Editorial: Cynicism Damages Tenant Cause

By Becky O'Malley
Tuesday August 14, 2007

There’s been a lot of hoo-hah lately, including some in these pages, about the recent airing in the Matier-Ross gossip column of the old rumor that Berkeley Rent Control Board member Chris Kavanagh is seldom seen in the Dwight Way apartment which he rents, and that in fact he might really “live” in a charming cottage in Rockridge, just over the border in Oakland. Why the ironic quotes around “live”?  

Well, what those complaining about the peripatetic Kavanagh are annoyed about is that they think he probably spends most of his time in Oakland, even though he votes and was elected to the Rent Board in Berkeley. The problem with this, the probable reason why the Alameda County District Attorney’s Office has been reluctant to charge him with any crime, is that “domicile” for the purpose of voting and by extension for holding office, is not the same as what is called “his residence” in ordinary language. 

Kavanagh has always told naysayers—and he’s never kept this a secret—that his girlfriend lives in Oakland, and he spends a lot of time, including (shocking though it may seem) nights and weekends, with her at her home. We even saw him riding his bicycle across Alcatraz at Colby on his way to Berkeley one morning recently—he’s never been particularly secretive about where he hangs out. The new wrinkle is that his name has shown up on the lease of what might be called “her residence,” where eviction now threatens him—or them. But from a strictly legal perspective, that probably doesn’t make much difference. 

Traditionally, voters have been allowed to designate their domicile for voting purposes on very subjective grounds. The student rights movement starting in the late 1950s strengthened this principle. For at least 30 years students in California have chosen whether they wanted to vote in their parents’ home town, from their college dorm, or from either one when they were staying elsewhere for extended periods. Bed-checks are not part of the analysis. There’s even a respected body of law arguing on constitutional grounds that people should be allowed to vote in more than one place of “residence,” since so many people own and pay taxes on second homes, but generally voters are forced to choose only one place to vote.  

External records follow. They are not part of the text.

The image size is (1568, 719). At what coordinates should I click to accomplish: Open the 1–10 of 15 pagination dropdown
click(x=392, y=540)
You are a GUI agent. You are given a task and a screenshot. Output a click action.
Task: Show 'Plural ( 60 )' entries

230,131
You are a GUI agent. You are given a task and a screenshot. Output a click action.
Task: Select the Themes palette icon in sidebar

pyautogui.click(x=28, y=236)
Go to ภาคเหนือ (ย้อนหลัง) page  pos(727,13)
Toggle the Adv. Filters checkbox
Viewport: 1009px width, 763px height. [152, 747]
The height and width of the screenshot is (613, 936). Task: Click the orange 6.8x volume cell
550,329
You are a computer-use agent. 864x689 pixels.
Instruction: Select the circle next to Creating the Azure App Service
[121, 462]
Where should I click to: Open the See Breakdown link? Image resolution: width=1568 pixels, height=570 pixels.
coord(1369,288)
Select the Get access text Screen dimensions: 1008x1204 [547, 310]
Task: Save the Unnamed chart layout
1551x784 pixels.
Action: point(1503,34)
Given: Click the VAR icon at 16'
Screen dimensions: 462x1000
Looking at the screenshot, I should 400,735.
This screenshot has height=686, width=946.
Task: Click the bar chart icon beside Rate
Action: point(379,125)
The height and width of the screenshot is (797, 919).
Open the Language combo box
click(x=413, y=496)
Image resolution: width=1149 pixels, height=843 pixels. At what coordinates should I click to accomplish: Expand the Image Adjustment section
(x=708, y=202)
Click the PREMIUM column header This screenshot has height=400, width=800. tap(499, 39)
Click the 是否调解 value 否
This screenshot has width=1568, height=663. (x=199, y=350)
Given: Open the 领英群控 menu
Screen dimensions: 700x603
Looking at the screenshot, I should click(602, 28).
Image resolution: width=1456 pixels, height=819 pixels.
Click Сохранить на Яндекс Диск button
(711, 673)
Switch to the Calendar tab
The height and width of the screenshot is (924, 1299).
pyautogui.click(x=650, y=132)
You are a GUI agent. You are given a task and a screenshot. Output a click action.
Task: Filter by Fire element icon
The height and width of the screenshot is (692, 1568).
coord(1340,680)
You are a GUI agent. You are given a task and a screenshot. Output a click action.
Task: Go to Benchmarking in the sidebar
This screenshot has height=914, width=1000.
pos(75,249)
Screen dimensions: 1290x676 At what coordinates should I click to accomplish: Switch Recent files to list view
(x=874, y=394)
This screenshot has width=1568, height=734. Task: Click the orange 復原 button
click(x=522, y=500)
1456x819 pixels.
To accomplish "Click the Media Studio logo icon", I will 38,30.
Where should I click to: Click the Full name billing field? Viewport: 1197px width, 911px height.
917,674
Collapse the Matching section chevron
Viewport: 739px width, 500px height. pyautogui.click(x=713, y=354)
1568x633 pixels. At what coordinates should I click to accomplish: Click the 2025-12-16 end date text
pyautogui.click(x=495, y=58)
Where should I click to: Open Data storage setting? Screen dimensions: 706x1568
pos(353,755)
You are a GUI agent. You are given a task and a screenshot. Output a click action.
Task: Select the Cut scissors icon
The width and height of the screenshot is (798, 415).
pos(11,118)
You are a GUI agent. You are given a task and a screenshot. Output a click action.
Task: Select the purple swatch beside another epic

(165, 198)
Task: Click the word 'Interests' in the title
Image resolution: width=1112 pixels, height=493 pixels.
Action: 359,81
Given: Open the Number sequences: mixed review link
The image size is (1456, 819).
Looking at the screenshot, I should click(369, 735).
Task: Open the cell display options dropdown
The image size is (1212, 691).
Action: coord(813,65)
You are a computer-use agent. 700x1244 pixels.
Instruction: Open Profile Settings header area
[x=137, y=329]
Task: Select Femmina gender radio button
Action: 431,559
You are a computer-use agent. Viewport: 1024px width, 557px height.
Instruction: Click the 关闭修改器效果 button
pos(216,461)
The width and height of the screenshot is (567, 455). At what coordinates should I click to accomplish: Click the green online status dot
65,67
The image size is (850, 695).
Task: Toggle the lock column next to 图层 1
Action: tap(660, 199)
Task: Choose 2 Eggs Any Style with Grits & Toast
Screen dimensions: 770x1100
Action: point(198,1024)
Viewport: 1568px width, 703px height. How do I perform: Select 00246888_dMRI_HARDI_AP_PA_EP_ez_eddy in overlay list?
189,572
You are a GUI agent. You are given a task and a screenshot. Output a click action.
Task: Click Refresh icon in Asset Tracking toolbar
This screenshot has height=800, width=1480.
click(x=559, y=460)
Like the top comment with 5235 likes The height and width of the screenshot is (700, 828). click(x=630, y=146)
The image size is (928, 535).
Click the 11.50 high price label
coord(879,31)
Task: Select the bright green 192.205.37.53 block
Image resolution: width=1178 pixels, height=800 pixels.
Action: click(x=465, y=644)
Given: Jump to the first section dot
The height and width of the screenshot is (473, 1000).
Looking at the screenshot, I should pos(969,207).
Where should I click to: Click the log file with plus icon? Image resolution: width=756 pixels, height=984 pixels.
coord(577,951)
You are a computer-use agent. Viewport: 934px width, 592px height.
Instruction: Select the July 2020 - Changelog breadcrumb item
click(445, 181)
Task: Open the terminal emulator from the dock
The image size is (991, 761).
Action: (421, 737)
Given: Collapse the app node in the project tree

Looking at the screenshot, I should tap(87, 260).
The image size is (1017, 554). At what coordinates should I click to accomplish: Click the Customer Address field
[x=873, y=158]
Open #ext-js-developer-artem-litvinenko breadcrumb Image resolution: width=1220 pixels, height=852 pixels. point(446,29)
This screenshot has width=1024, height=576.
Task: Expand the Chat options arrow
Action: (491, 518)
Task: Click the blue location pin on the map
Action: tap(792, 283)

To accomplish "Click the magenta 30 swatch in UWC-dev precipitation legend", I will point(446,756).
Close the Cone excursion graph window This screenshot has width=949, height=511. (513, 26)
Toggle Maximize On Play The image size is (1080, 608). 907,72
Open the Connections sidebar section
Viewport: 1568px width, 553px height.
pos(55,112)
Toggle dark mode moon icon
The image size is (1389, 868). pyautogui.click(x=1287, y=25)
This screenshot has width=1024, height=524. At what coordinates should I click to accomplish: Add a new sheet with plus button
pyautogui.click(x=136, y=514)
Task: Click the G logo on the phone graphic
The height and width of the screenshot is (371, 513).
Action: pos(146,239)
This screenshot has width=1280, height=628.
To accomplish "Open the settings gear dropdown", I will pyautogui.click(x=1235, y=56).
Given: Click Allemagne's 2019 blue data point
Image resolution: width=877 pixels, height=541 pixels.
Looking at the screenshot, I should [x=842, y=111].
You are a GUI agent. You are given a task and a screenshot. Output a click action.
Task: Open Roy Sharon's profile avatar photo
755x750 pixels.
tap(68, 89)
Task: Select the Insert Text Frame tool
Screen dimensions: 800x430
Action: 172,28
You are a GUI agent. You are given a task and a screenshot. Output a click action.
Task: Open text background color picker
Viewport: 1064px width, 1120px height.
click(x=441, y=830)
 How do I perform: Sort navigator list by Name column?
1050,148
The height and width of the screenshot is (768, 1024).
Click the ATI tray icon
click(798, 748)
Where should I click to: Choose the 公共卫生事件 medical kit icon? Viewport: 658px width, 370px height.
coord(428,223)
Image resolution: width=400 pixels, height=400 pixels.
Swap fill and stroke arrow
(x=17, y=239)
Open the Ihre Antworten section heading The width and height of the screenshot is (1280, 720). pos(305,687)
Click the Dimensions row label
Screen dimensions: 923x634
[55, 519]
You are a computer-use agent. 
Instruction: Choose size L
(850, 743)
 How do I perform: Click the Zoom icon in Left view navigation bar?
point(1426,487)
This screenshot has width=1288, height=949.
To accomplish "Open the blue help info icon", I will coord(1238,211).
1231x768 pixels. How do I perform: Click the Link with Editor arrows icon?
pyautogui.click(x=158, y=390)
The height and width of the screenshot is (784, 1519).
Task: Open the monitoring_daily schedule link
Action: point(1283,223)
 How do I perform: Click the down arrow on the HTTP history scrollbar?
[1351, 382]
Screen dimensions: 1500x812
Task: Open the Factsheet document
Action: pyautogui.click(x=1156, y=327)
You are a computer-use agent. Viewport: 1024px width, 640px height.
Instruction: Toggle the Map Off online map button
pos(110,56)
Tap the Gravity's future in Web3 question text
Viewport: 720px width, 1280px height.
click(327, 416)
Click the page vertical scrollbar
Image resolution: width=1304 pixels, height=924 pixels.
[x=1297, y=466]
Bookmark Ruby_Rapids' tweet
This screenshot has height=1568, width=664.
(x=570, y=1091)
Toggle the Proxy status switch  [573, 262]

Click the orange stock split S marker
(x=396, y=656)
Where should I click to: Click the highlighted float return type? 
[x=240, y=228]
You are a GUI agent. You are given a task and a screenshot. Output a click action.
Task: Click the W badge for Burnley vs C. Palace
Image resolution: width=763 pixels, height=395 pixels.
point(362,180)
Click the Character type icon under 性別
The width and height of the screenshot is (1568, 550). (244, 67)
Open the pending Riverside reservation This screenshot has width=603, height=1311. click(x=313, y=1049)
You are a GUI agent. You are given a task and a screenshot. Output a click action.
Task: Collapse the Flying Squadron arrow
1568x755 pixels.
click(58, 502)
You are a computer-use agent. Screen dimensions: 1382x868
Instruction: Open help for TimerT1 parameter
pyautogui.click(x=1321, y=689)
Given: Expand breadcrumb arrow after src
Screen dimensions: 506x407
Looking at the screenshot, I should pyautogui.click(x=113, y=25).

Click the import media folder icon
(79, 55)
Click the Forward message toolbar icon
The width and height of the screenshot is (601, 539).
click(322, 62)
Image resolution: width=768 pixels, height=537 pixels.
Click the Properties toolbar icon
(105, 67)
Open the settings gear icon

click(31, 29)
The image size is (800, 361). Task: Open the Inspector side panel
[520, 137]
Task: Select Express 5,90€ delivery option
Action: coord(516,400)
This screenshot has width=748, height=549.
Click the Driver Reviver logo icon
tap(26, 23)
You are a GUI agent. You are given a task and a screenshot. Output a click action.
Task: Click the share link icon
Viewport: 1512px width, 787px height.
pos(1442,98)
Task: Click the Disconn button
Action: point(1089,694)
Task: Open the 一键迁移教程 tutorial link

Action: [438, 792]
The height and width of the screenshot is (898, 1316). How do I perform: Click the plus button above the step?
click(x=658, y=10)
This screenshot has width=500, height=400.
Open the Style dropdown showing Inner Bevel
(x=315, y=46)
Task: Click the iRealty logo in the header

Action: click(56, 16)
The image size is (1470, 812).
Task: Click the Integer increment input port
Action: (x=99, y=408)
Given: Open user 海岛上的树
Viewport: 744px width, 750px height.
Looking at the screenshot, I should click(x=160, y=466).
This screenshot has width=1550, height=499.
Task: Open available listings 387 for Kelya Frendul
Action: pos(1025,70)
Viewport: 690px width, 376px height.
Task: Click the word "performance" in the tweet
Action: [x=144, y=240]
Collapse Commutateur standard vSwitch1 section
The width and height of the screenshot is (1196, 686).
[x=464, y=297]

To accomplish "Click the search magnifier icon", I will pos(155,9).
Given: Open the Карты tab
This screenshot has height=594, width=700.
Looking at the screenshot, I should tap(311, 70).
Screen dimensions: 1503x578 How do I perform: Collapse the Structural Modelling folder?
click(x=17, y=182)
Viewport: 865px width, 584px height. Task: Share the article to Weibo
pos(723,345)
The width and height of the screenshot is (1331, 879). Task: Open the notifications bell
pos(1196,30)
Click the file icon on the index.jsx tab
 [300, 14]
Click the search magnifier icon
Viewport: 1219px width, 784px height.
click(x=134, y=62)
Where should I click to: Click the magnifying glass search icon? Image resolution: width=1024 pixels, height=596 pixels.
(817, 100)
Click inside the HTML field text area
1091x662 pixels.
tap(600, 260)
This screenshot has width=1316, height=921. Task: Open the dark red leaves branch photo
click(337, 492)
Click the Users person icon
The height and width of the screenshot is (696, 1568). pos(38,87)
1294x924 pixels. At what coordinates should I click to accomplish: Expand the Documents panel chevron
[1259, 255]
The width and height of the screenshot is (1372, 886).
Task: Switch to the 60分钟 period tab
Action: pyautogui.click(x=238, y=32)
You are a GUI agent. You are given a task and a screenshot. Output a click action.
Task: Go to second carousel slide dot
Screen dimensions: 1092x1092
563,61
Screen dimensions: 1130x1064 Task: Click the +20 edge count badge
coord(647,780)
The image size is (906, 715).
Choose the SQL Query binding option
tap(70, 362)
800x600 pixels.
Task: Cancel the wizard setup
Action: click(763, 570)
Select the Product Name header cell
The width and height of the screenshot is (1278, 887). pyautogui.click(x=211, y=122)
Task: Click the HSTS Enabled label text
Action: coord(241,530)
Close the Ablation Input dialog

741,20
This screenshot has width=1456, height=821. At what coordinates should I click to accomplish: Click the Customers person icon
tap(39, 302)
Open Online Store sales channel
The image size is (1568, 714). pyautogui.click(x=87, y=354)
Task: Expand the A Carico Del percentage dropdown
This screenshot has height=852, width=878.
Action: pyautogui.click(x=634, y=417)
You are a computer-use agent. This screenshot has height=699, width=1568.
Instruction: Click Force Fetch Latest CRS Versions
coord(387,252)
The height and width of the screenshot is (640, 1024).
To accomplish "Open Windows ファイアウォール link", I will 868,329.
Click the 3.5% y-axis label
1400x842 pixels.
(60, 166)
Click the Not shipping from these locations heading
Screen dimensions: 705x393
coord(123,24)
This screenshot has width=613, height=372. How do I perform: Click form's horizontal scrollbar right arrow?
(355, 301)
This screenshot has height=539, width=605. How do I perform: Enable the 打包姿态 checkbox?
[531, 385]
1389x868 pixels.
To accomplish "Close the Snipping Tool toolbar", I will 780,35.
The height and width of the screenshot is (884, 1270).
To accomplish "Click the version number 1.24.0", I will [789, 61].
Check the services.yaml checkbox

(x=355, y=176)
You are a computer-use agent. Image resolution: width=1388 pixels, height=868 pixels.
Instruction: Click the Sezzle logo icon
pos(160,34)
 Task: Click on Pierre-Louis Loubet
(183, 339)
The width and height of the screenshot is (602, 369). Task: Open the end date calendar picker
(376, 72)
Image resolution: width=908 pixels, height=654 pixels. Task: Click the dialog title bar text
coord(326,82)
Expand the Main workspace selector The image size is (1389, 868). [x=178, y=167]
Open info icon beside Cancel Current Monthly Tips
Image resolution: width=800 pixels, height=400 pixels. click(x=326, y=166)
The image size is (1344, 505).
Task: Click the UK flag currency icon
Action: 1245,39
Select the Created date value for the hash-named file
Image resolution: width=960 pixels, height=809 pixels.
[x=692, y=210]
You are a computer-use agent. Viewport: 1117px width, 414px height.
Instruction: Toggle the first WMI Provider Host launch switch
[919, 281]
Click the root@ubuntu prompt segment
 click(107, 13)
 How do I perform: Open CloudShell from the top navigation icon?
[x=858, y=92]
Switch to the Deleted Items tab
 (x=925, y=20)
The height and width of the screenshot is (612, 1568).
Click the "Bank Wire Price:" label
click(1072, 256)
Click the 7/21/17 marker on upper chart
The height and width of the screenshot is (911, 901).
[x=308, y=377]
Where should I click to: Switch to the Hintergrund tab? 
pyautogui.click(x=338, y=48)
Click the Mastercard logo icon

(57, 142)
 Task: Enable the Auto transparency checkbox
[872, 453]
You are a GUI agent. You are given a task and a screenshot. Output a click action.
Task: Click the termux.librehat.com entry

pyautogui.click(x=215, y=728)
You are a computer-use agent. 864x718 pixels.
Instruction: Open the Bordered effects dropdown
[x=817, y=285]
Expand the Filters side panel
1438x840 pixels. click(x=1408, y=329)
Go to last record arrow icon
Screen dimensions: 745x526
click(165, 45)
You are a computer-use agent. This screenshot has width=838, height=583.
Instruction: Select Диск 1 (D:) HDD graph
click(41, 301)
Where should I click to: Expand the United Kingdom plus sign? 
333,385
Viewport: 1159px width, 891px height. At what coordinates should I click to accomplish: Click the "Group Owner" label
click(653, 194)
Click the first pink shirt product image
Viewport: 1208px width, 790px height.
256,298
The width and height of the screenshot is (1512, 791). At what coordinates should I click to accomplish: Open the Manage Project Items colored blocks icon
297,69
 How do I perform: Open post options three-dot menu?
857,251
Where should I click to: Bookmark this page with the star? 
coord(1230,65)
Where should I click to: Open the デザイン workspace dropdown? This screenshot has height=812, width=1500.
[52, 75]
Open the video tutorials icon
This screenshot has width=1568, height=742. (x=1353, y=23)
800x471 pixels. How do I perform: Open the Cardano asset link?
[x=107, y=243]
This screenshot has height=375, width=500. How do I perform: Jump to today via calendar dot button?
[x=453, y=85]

Astute Alameda County prosecutors, more knowledgeable than the Berkeley city attorney’s office, are well aware that if they try to charge Kavanagh with committing a crime they’re likely to lose, or at least to face an extended and expensive legal battle. And certainly if he’s never claimed domicile for voting purposes anywhere but Berkeley, regardless of where he spends his nights and regardless of what leases he’s signed, they will lose the case. 

Does that justify what he’s done? The answer is not the slam dunk many of his critics would like it to be. After all, many Berkeley citizens of our acquaintance have more than one residence: apartments in New York and Paris, cabins in Tahoe and Napa, even villas in Tuscany. David Teece, a part-time faculty member at UC’s Haas Business School (the proud tenant of the Mitsubishi Bank Chair in International Business and Finance and the moneybags behind the condo-ization of downtown Berkeley) is rumored to have at least five homes besides his Claremont District compound, including one in his native New Zealand. If Teece is a U.S. citizen (and dual citizenship is now possible) would his many mansions disqualify him from registering to vote in Berkeley or even from serving on the Rent Board? Probably not.  

So should Chris Kavanagh be prosecuted for sleeping over in Oakland, even if it’s most of the time? Probably not. And should signing two leases in adjacent cities be treated differently from owning two or more homes around the world? Probably not. We’ll even go out on a limb and predict that Supervisor Ed Jew will never be convicted of doing something similar or perhaps even more egregious in San Francisco (though he might be convicted of other crimes.)  

The question of what Kavanagh’s done wrong, ethically if not legally, still lingers, nonetheless. The loudest complainers against him have been Berkeley’s organized small landlords, which is odd considering that he ran on a platform supporting tenants’ rights. He wasn’t elected to defend landlords, though he was supposed to provide a fair shake for both sides in landlord-tenant disputes. If he hadn’t run, another pro-tenant candidate would have taken his place on the winning slate. 

It could be argued that David Teece has actually done more harm to Berkeley’s small landlords. The cash-register multiples that his surrogates have built to warehouse student renters seem to be out-competing local housing providers. 

If Chris Kavanagh’s harmed anyone, it’s tenants. He’s probably no worse than any of the other cynical baby boomers who have stockpiled and sublet rent-controlled units in Berkeley and Manhattan though they can and do afford to live elsewhere. (Yes, we know you’re out there.) But that doesn’t justify his quasi-public thumbing his nose at the voters’ justified expectation that he live in Berkeley. He risks giving the whole tenants’ rights movement a black eye in the public consciousness, and he’s not doing the Green Party any good either.